Ungarns Regierungschef Orbán
Foto: Omar Havana / AP / dpaDer ungarische Ministerpräsident Viktor Orbán hat beim EU-Gipfel in Brüssel seine Zustimmung zur Verlängerung der Ende Januar auslaufenden Russland-Sanktionen verweigert. Wie die Nachrichtenagentur dpa von mehreren Teilnehmern des Spitzentreffens in Brüssel erfuhr, sagte Orbán den anderen Staats- und Regierungschefs, er müsse über die Sache noch nachdenken. Eine Entscheidung will er demnach erst nach der Amtseinführung des neugewählten US-Präsidenten Donald Trump am 20. Januar treffen.
Der Republikaner Trump hat mehrfach kundgetan, er könne den russischen Krieg gegen die Ukraine in kurzer Zeit beenden. Aus Sicht von Viktor Orbán würde dann die Grundlage für die Sanktionen wegfallen. Er hatte sie wiederholt als nutzlos und schlecht für die europäische Wirtschaft kritisiert.
Wenn Ungarn der Verlängerung der EU-Sanktionen nicht zustimmt, würden sie am 31. Januar auslaufen. Betroffen wären die umfangreichen Wirtschafts- und Finanzsanktionen, aber auch die eher symbolischen Sanktionen gegen mehr als 2000 Personen und Unternehmen. Unter Letzteren sind auch russische Spitzenpolitiker wie Präsident Wladimir Putin und Außenminister Sergej Lawrow sowie zahlreiche Oligarchen wie beispielsweise Roman Abramowitsch.

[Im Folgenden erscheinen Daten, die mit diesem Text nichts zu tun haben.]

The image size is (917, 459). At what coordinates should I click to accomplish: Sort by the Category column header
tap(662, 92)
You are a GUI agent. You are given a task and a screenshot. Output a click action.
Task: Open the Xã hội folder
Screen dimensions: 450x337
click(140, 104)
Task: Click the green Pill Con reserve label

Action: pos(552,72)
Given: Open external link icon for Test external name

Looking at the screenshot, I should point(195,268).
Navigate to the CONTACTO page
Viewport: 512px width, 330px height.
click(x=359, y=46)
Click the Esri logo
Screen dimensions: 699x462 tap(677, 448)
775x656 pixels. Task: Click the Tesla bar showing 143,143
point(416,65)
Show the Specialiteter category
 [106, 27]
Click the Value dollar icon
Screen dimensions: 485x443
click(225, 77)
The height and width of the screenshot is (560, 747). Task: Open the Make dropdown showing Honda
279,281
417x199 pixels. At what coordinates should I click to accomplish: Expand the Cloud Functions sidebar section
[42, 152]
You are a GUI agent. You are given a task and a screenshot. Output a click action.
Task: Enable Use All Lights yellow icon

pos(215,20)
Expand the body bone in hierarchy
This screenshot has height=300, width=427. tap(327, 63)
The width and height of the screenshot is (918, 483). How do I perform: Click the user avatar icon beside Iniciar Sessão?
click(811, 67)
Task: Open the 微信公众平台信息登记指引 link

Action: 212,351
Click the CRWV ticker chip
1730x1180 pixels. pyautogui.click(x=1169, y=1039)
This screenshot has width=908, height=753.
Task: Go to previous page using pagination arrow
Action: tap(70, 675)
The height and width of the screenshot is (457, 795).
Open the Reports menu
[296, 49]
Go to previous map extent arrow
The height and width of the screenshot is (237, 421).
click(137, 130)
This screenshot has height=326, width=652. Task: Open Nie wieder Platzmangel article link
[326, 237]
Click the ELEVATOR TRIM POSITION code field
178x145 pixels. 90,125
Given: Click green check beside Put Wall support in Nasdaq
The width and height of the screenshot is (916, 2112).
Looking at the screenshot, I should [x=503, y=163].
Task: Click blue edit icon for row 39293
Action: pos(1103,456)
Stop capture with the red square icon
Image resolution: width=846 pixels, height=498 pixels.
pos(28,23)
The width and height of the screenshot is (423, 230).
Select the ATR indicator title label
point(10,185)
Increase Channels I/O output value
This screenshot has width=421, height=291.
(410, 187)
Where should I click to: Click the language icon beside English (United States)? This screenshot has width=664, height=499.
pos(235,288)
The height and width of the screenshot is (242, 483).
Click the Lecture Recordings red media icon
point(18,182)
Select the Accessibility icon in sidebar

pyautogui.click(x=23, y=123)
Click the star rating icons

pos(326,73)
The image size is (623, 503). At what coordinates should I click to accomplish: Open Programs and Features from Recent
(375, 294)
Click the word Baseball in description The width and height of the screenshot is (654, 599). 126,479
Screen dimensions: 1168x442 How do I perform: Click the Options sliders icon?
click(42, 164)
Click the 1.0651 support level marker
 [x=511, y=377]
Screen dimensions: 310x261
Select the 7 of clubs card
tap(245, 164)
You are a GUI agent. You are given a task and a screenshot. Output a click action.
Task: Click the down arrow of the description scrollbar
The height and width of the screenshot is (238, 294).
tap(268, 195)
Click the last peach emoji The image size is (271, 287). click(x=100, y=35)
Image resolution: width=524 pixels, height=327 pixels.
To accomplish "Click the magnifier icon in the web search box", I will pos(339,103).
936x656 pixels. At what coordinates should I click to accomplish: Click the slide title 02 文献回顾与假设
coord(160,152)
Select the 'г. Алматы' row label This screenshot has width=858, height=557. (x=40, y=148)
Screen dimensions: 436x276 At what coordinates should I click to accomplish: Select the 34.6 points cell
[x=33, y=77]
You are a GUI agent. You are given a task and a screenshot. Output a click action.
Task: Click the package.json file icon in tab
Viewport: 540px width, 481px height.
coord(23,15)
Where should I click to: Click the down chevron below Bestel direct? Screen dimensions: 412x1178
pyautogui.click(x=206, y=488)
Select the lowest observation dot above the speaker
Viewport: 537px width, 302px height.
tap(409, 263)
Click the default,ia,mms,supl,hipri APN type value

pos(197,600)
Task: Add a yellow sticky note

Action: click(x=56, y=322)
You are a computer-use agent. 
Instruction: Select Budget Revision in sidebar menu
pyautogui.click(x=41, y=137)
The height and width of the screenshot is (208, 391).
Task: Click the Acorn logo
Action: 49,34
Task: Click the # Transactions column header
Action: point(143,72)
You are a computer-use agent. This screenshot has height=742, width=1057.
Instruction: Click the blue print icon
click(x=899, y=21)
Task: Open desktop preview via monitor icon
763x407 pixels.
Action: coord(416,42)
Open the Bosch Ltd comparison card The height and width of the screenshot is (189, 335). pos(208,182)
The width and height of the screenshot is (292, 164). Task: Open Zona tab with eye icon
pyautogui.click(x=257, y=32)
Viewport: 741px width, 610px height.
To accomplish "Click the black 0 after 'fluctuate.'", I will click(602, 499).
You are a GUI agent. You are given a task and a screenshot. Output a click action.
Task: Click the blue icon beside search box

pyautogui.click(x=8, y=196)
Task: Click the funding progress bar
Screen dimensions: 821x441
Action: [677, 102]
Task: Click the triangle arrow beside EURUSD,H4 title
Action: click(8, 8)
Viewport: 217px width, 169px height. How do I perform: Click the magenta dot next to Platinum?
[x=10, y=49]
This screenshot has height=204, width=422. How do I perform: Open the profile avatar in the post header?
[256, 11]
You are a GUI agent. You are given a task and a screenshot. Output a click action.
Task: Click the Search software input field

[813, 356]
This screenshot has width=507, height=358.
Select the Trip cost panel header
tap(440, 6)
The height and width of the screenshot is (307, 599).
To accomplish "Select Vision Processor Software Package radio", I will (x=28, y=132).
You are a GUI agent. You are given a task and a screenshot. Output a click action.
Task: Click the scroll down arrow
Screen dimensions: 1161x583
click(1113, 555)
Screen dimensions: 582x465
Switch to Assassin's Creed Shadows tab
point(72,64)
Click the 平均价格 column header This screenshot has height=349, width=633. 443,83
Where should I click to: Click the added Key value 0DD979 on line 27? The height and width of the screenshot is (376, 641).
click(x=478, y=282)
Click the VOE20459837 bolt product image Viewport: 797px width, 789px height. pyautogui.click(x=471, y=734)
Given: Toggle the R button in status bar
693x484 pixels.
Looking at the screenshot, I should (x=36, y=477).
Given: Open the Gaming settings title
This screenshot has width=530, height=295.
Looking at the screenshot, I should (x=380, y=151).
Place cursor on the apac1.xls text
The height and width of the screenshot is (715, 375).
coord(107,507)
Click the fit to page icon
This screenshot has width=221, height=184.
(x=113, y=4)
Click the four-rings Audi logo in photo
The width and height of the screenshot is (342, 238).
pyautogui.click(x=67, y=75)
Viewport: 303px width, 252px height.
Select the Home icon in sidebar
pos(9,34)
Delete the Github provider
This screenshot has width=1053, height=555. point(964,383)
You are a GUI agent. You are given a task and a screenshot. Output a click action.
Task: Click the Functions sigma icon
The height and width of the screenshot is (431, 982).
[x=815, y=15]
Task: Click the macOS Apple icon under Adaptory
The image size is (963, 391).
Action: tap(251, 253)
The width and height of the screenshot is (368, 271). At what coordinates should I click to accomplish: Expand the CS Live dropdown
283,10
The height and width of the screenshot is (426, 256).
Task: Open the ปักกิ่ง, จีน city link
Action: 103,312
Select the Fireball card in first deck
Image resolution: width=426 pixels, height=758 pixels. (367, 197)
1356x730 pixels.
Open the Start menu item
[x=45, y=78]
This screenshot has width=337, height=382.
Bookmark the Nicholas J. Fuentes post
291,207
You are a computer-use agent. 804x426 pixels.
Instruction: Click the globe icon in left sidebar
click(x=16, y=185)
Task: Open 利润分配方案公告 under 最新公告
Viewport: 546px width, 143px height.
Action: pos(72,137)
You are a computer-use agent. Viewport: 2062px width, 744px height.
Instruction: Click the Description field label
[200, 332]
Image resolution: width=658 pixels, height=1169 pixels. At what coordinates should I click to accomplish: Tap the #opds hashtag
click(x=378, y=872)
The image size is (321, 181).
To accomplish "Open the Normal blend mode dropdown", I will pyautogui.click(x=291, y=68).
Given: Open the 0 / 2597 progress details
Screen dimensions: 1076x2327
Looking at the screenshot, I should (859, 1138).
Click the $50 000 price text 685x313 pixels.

Zuletzt hatten zwölf europäische Länder angekündigt, gemeinsam gegen Russlands Schattenflotte von Tankern und anderen Frachtschiffen vorzugehen, die russisches Öl, Militärgüter oder aus der Ukraine gestohlenes Getreide transportieren. Die nordischen und baltischen Staaten, Deutschland, Großbritannien, die Niederlande und Polen haben sich darauf verständigt, koordinierte Schritte zu unternehmen, um die Schattenflotte zu »stören und abzuschrecken«.
Zuvor hatte auch die EU mit ihrem 15. Sanktionspaket die russische Schattenflotte im Visier und 52 weiteren Schiffen das Einlaufen in Häfen in der EU verboten.
Eine Auflistung der EU-Sanktionen gegen Russland finden Sie hier auf der Website des Europäischen Rats .
Ein erneuter Erpressungsversuch Orbáns?
Diplomaten betonten unterdessen, dass auch nach dem 20. Januar noch ausreichend Zeit bleiben würde, die Sanktionen rechtzeitig zu verlängern. Möglicherweise wolle Orbán auch in anderen Bereichen Zugeständnisse der EU-Partner erpressen. So sind wegen Rechtsstaatsdefiziten in Ungarn für das Land vorgesehene EU-Gelder in Milliardenhöhe derzeit eingefroren.
Die formelle Entscheidung für die Verlängerung der EU-Sanktionen muss vom Rat der Europäischen Union einstimmig getroffen werden. Bislang gab der EU-Gipfel in der Regel dafür den Auftrag. Die derzeit gültigen Regeln sehen vor, dass die Sanktionen alle sechs Monate verlängert werden müssen.